* **DOKUMENTABSCHNITT**
-----

Die FDP-Fraktion im Remsecker Gemeinderat will einen Bürgerentscheid zur geplanten Westrandbrücke. Rechtlich scheint das nicht unmöglich – Vorbild könnte das Votum zu Stuttgart 21 sein.

Remseck - Auf den ersten Blick scheinen die beiden Anträge recht ähnlich: Die FDP-Fraktion im Remsecker Gemeinderat will einen Bürgerentscheid über die geplante Westrandbrücke. Der eine Antrag datiert vom 12. Januar, der andere vom 28. April dieses Jahres. Und doch gibt es einen wesentlichen Unterschied zwischen den Papieren: Während der eine Antrag die eher allgemein formulierte Forderung zu einem Bürgerentscheid enthält, könnte der andere dafür sorgen, dass die Remsecker Bürger mittelfristig tatsächlich über den Bau einer neuen Brücke abstimmen dürfen.

 

Abstimmung über 100 000 Euro aus dem Haushalt

Denn der jüngst vom stellvertretenden Fraktionsvorsitzenden Kai Buschmann eingereichte Antrag zielt genauer. Statt der generellen Forderung nach dem Entscheid stellt er vielmehr die Frage in den Raum, warum es nicht möglich sein soll, über die 100 000 Euro, welche die Stadt im aktuellen Haushalt für die Vorplanungen zur neuen Brücke eingestellt hat, abstimmen zu lassen. Der entscheidende Unterschied: beim gesamten Bauvorhaben der Westrandbrücke handelt es sich um ein Projekt des Landes, auch wenn die genaue Aufteilung der Finanzierung einer künftigen Brücke zwischen dem Land und der Stadt noch nicht feststeht. Ein Bürgerentscheid auf kommunaler Ebene wäre angesichts der übergeordneten Landes-Planung wohl nicht zulässig.

Mit diesem Argument hatte der Erste Bürgermeister von Remseck, Karl-Heinz Balzer, den ersten FDP-Antrag Anfang des Jahres auch abgewiesen, versehen mit dem Hinweis darauf, dass der Gemeinderat über einen solchen Antrag zwar abstimmen könne, sollte sich dafür aber eine Mehrheit finden, der Oberbürgermeister Dirk Schönberger dem Beschluss widersprechen müsse – mangels städtischer Zuständigkeit beim Vorhaben.

-----

* **ENTNOMMENES MATERIAL**
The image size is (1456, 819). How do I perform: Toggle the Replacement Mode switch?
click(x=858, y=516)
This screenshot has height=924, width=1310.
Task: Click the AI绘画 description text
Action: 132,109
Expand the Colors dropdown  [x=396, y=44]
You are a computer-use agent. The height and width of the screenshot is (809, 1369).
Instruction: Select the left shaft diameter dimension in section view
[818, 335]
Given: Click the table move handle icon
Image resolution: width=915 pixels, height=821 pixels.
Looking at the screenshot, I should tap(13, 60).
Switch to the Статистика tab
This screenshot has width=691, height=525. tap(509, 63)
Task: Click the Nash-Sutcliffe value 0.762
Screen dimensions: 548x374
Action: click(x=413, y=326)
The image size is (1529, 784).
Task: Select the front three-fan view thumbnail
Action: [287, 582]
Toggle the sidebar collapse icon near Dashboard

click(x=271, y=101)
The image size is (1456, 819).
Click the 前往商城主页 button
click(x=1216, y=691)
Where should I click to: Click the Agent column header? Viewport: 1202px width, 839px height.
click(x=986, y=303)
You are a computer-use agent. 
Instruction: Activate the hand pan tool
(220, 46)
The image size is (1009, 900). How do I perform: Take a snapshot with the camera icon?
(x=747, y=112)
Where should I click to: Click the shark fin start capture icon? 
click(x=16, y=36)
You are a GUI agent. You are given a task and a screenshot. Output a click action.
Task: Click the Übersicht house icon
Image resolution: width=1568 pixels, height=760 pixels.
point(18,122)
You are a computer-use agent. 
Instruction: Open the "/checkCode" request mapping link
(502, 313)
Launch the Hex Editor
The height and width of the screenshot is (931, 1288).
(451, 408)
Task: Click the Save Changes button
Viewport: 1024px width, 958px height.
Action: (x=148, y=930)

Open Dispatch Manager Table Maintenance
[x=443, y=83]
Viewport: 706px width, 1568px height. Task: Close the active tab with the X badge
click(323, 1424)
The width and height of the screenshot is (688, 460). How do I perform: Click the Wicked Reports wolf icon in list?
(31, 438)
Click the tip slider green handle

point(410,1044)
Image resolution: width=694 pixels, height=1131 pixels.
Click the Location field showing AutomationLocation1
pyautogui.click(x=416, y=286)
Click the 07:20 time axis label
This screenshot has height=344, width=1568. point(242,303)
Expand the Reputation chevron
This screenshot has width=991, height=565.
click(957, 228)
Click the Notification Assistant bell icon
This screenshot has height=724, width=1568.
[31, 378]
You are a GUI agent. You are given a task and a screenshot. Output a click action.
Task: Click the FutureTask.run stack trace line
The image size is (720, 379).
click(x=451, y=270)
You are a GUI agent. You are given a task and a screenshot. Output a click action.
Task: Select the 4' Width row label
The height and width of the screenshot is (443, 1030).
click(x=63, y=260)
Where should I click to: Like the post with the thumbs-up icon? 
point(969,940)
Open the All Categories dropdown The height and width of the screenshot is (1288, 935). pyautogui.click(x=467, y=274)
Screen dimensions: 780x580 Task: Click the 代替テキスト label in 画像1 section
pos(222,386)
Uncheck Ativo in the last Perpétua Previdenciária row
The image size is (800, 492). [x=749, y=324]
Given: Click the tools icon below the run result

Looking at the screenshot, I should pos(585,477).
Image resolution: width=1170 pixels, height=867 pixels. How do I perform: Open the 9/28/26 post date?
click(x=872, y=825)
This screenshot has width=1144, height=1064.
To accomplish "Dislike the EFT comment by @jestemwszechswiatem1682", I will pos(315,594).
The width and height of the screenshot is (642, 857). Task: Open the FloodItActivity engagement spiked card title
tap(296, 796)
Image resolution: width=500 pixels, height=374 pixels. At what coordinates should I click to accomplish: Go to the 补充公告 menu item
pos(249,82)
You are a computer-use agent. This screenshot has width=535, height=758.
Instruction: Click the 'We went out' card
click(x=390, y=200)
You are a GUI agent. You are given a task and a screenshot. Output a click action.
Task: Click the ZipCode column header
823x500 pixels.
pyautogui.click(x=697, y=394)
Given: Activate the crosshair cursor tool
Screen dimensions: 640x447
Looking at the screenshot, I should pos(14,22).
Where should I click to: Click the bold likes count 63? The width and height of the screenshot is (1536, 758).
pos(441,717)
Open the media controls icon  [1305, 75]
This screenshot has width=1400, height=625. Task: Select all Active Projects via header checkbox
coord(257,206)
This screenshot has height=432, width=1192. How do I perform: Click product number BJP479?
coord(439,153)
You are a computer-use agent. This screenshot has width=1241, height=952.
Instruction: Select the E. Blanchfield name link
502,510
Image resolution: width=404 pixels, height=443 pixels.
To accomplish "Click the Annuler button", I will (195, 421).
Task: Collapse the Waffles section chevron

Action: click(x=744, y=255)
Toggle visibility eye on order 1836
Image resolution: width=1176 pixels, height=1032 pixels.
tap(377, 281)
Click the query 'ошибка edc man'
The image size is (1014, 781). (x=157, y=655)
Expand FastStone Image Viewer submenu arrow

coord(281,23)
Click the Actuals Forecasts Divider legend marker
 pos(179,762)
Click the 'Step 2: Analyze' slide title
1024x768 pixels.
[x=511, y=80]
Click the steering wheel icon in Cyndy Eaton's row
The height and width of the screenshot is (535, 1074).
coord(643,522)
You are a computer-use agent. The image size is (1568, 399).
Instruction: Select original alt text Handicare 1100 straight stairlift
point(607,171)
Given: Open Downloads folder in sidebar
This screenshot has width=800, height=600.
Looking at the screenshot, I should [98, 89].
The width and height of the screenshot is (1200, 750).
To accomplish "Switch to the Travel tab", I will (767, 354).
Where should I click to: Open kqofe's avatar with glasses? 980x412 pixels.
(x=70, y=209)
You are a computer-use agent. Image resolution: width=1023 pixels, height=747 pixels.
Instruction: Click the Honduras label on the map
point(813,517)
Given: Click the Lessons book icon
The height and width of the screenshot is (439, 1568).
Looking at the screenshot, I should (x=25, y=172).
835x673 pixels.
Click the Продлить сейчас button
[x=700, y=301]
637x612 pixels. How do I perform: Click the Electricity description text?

-----

* **GESTELLTE AUFGABE 1**
Wiederholen Sie aus dem Artikel über die Remsecker Westrandbrücke den Wortlaut, beginnend bei „Abstimmung über 100“ und fortlaufend bis einschließlich „wohl nicht zulässig.“.
* **GESTELLTE AUFGABE 2**
Führen Sie den Artikel über die geplante Westrandbrücke in Remseck im Anschluss an seinen letzten Satz weiter.

* **SCHRIFTLICHE ANTWORT 1**
Abstimmung über 100 000 Euro aus dem Haushalt

Denn der jüngst vom stellvertretenden Fraktionsvorsitzenden Kai Buschmann eingereichte Antrag zielt genauer. Statt der generellen Forderung nach dem Entscheid stellt er vielmehr die Frage in den Raum, warum es nicht möglich sein soll, über die 100 000 Euro, welche die Stadt im aktuellen Haushalt für die Vorplanungen zur neuen Brücke eingestellt hat, abstimmen zu lassen. Der entscheidende Unterschied: beim gesamten Bauvorhaben der Westrandbrücke handelt es sich um ein Projekt des Landes, auch wenn die genaue Aufteilung der Finanzierung einer künftigen Brücke zwischen dem Land und der Stadt noch nicht feststeht. Ein Bürgerentscheid auf kommunaler Ebene wäre angesichts der übergeordneten Landes-Planung wohl nicht zulässig.

* **SCHRIFTLICHE ANTWORT 2**
Fragestellung wie bei der S-21-Abstimmung wäre denkbar

Die neue Formulierung des FDP-Antrags aber könnte Bewegung in die Sache bringen. Denn die 100 000 Euro, welche die FDP in ihrem neuen Antrag in den Mittelpunkt gerückt hat, stammen aus dem kommunalen Säckel. Das könnte eine andere juristische Bewertung zur Folge haben. Nach Einschätzung von Arne Pautsch, Professor für öffentliches Recht und Kommunalwissenschaften an der Ludwigsburger Verwaltungs-Hochschule, wäre ein Bürgerentscheid darüber, ob die Stadt die 100 000 Euro zur Planung der Brücke tatsächlich ausgeben soll „nicht per se unzulässig“. Es handele sich dabei schließlich um eine Angelegenheit aus dem Wirkungskreis der Gemeinde.

Die konkrete Frage, über welche die Bürger abstimmen könnten, wäre vermutlich ähnlich aufgebaut wie die in der Volksabstimmung zu Stuttgart 21. Auch damals wurde über den Ausstieg aus der Kostenbeteiligung des Landes an einem übergeordneten Bauprojekt – dem des Bundes und der Bahn – gefragt. Parallel dazu könnte die Frage in Remseck lauten, ob die Bürger dafür sind, dass die Stadt die 100 000 Euro aus dem Haushalt nicht ausgeben soll – und damit aussteigt.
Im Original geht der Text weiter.